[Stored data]
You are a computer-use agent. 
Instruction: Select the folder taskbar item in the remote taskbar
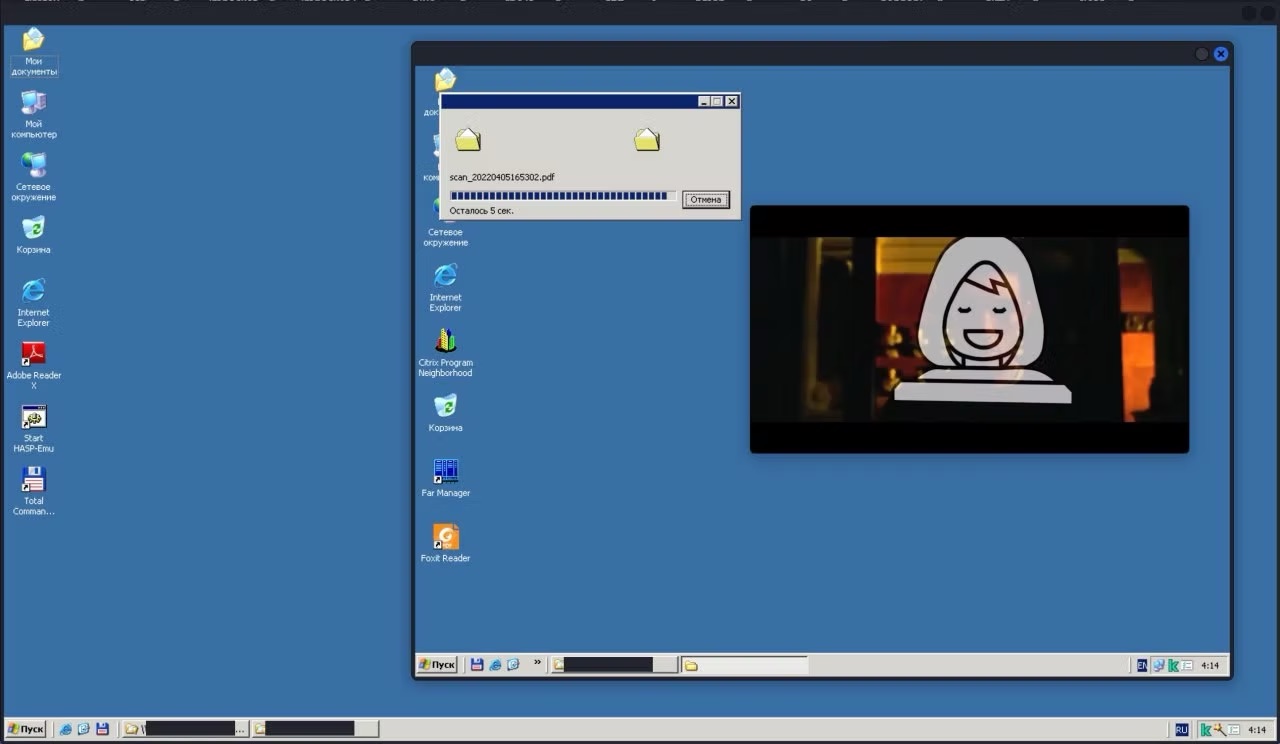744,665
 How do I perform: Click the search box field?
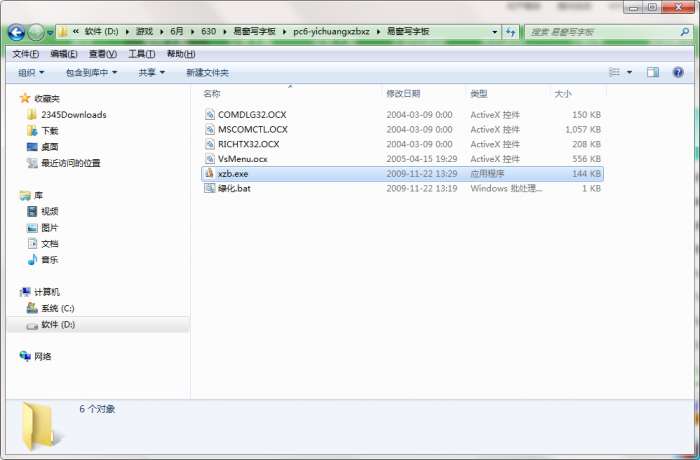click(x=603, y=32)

◆ **What you have to do**: Could you reproduce the entries verbatim, leaving out all pictures?

◆ **Expected output**:
You are a computer-use agent. 
Instruction: Select the folder taskbar item in the remote taskbar
744,665
 How do I perform: Click the search box field?
click(x=603, y=32)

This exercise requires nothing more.